1944 in Bad Gandersheim geboren, kam Günter Müller in jungen Jahren in die Limmerstraße. Hier, zwischen der Backstube im Hof und dem Geschäft im Vorderhaus (heute LindenBackt), begann sein lebenslanger Blick auf die Welt – ehrlich, wach, oft nachdenklich und nie ohne Witz. Seine Kindheit war geprägt von Armut, vom Ringen in der Familie, aber auch von einer tiefen Liebe zu Sprache, Menschen und Geschichten. Später sollte er sagen: „Linden hat mich eindrucksvoll geprägt. Davon will ich überhaupt nicht lassen.“
In Gedichten, Hörspielen, Lesungen und nicht zuletzt in seinem Buch (eines von sechs) „Unvollständige Rückkehr an vergangene Orte“ hat Müller das Lindener Leben eingefangen – unverklärt und doch mit Wärme. Er erzählte vom Schweigen der Limmerstraße, vom Gersterbrot aus der Bäckerei seines Vaters, von den Spielen der Kinder zu jener Zeit, vom Fußballplatz, von der hölzernen Leinebrücke und vom Wunsch, Weltmeister zu werden – oder zumindest bei Linden 07 zu spielen.

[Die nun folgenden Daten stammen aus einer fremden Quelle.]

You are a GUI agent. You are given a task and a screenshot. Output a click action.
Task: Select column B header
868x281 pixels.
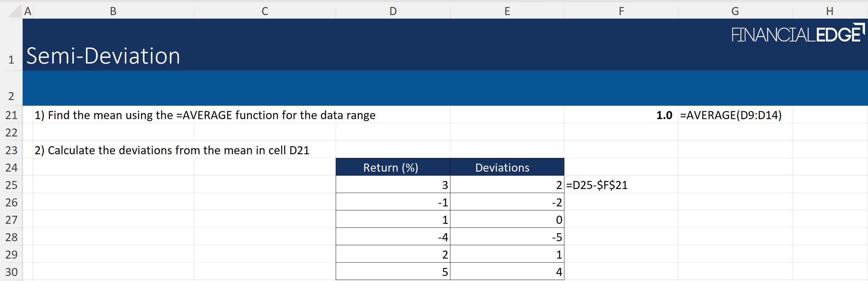click(x=113, y=11)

Sein Engagement war vielfältig. Als Mitglied im Werkkreis Literatur der Arbeitswelt gab er Arbeitern eine Stimme. Später unterstützte er Jugendliche mit Behinderung im Annastift. Auch in den letzten Jahren blieb er aktiv: bei Lesungen, Rundgängen, im Netzwerk Archive Linden-Limmer – ein neugieriger Geist, ein offener Erzähler, ein Stück lebendige Stadtgeschichte.
Günter Müller war einer, der nie von oben herab schrieb, sondern aus der Mitte heraus. Ein Mann der leisen Töne, des genauen Blicks, der trotz aller Widrigkeiten dem Leben gegenüber freundlich blieb.

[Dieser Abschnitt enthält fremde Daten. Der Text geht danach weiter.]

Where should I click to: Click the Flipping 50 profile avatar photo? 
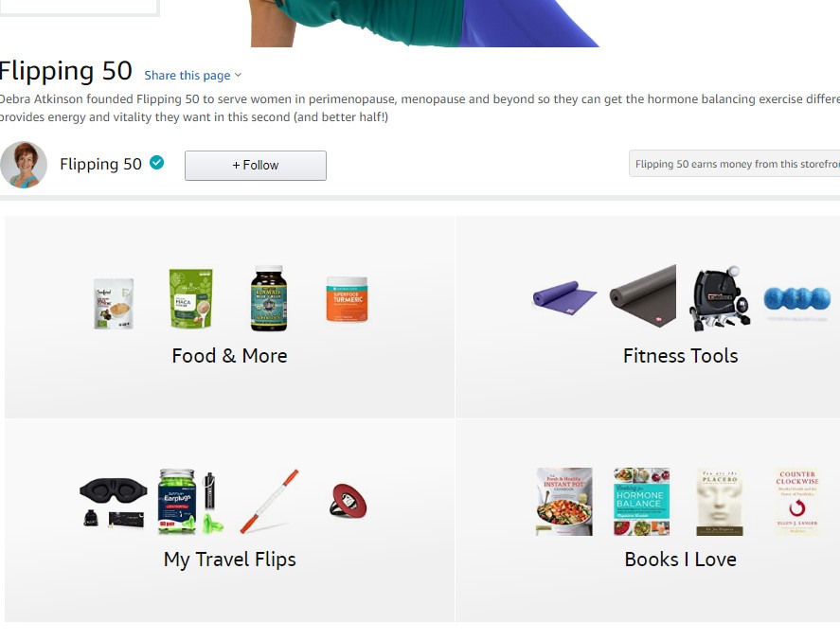point(24,165)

Er wird fehlen – auf der Limmerstraße, beim Scilla-Blütenfest am Lindener Berg, wo er in jedem Jahr einen literarischen Sprachkurs über den fast vergessenen Lindener Dialekt gab: „Waaste agentlich wie se ßpräöchen?“. Auf den Spuren der Butjer und in den Gesprächen, die noch kommen werden. Doch seine Geschichten bleiben. Und mit ihnen das, was er Linden zurückgegeben hat: Erinnerung, Haltung und Sprache.
Mach’s gut, Günter.
Weiterlesen: 2021 wurde Günter Müller von Jonny Peter in einem ausführlichen Porträt vorgestellt.
Günter Müller war auch als Berufspädagoge engagiert. Er gab jungen Mensch die Möglichkeit ihr Potential zu entfalten. Er stand ihnen unterstützend und beratend zur Seite, damit die jungen Menschen für sich eine berufliche Entscheidung treffen und neue Perspektiven entdecken konnten. Er arbeitete kollegial und teamorientiert. Er brachte sich mit seinem Standpunkt begründet ins Team ein. Er besaß Ambiguitätstoleranz und Mitgefühl. Er hatte einen wachen analytischen Geist und eine sensible Auffassungsgabe. Er war nicht immer bequem, aber unverzichtbar und einzigartig.